The Nutty Professor (1963)
The Nutty Professor (1963)

Genre: Sci-Fi Comedy Running Time: 1 hr. 47 min.

Release Date: June 7th, 1963 MPAA Rating: Not Rated

Director: Jerry Lewis Actors: Jerry Lewis, Stella Stevens, Del Moore, Kathleen Freeman, Med Flory, Norman Alden, Milton Frome

 


 

D

uring one of bespectacled, hunched, buck-toothed, frazzle-haired, nasally-voiced, ASU Professor Julius F. Kelp’s (Jerry Lewis) science classes, a chemistry experiment goes awry, resulting in a colossal explosion that rocks the entire campus. As firefighters arrive on the scene to survey a leveled classroom, Dr. Mortimer Warfield (Del Moore) demands that the irresponsible teacher speak with him immediately – just as soon as secretary Mrs. Lemmon (Kathleen Freeman) unearths Kelp from beneath the door, under which a human-shaped crack in the concrete floor houses his crumpled body (like a skit from a Looney Tunes cartoon). Warfield is at his wit’s end, ready to dismiss the bumbling, irresponsible instructor.

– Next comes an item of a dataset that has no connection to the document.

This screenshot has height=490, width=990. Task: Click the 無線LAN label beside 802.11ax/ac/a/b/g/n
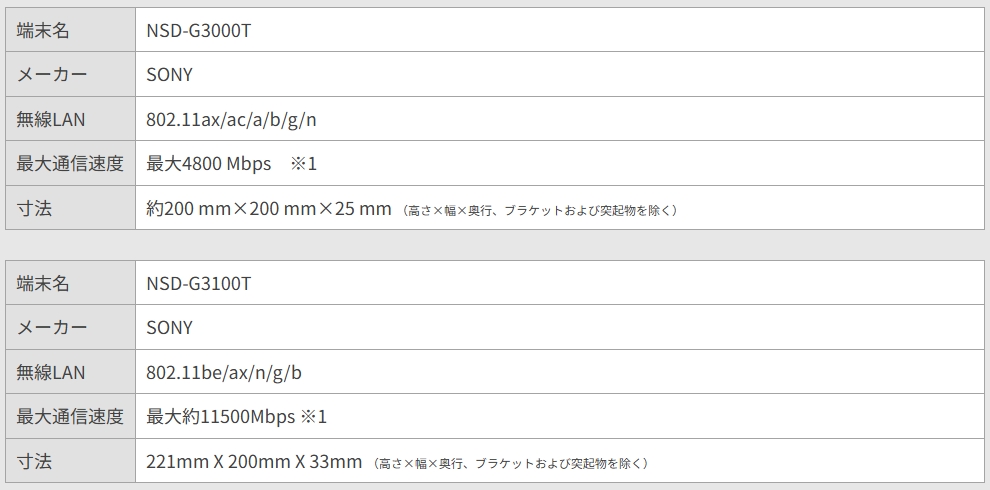51,119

“You are a menace!” This isn’t even the first time that Kelp has caused a sizable fulmination at a university. Nevertheless, his recklessness – which could potentially kill someone – musters only a heated censure. The next day, he’s right back to work, where he receives no respect from his students. Before the first period is over, he’s stuffed into a cabinet by a jock (Med Flory), requiring a bit of a rescue from one of the prettier girls in attendance – Stella Purdy (Stella Stevens). This inspires the belittled, bullied man to join a Vic Tanny gym, where he can gain some muscle … and perhaps some confidence.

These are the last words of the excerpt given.